Wednesday 6.1.2016


Wednesday 6.1.2016

Braden, Cameron & Talon

Snatch Balance
Build to heavy 1 rep max

For Time:
100 – 80 – 60 – 40 – 20 – Double unders
10 – 8 – 6 – 4 – 2 – OHS (135/95)
5 – 4 – 3 – 2 – 1 – Muscle-ups

Box Brief:
Congratulations to Penny Niel for winning the No Sugar Challenge grand prize of one month free membership!

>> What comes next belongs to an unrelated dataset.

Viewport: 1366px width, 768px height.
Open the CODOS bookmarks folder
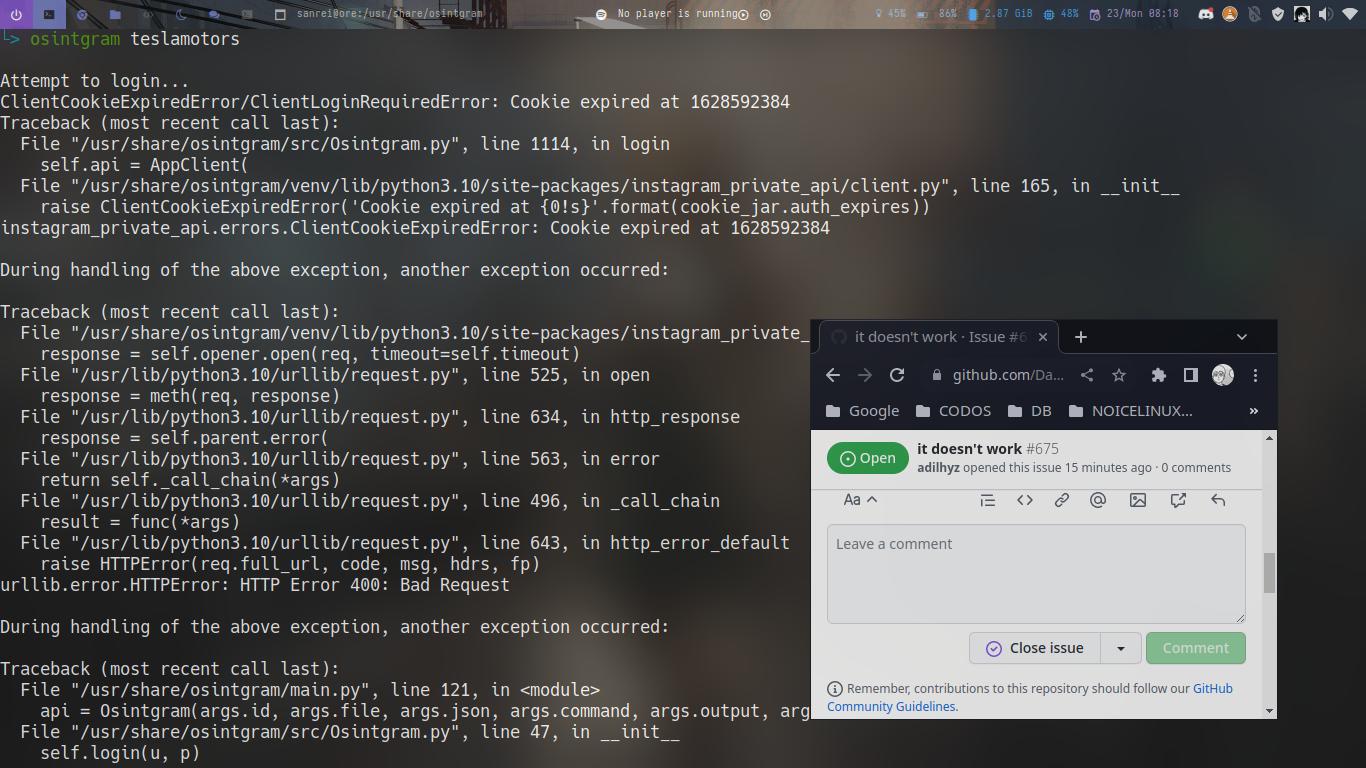[962, 410]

Mechanics, Consistency, Intensity

At CrossFit Apollo you will learn how to clean, jerk, snatch, perform pull-ups, etc. What makes these movements challenging is the neurological nature they possess. By Neurological we mean you need to learn these movements by practicing coordination, balance, agility, accuracy, power, and speed. Many programs avoid these physical skills, perhaps due to their lack of ability to teach or their lack of understanding how vital these are to human physical performance. With an increase in these six physical skills that involve a neurological component, athletes begin to see a massive increase in their overall fitness.

We train endurance, stamina, strength and flexibility relentlessly but that’s not the whole picture. By training the neurological aspect we become a more well rounded athlete ready for any physical task presented. These skills, however, are not acquired over night. They take a consistent effort of “virtuosity.” Virtuosity in gymnastics is defined as, “performing the common uncommonly well.”

“There is a compelling tendency among novices developing any skill, whether it be learning to play the violin, write poetry, or compete in gymnastics, to quickly move past the fundamentals and on to more elaborate, more sophisticated movements, skills, or techniques” (CrossFit Training Guide, page 94).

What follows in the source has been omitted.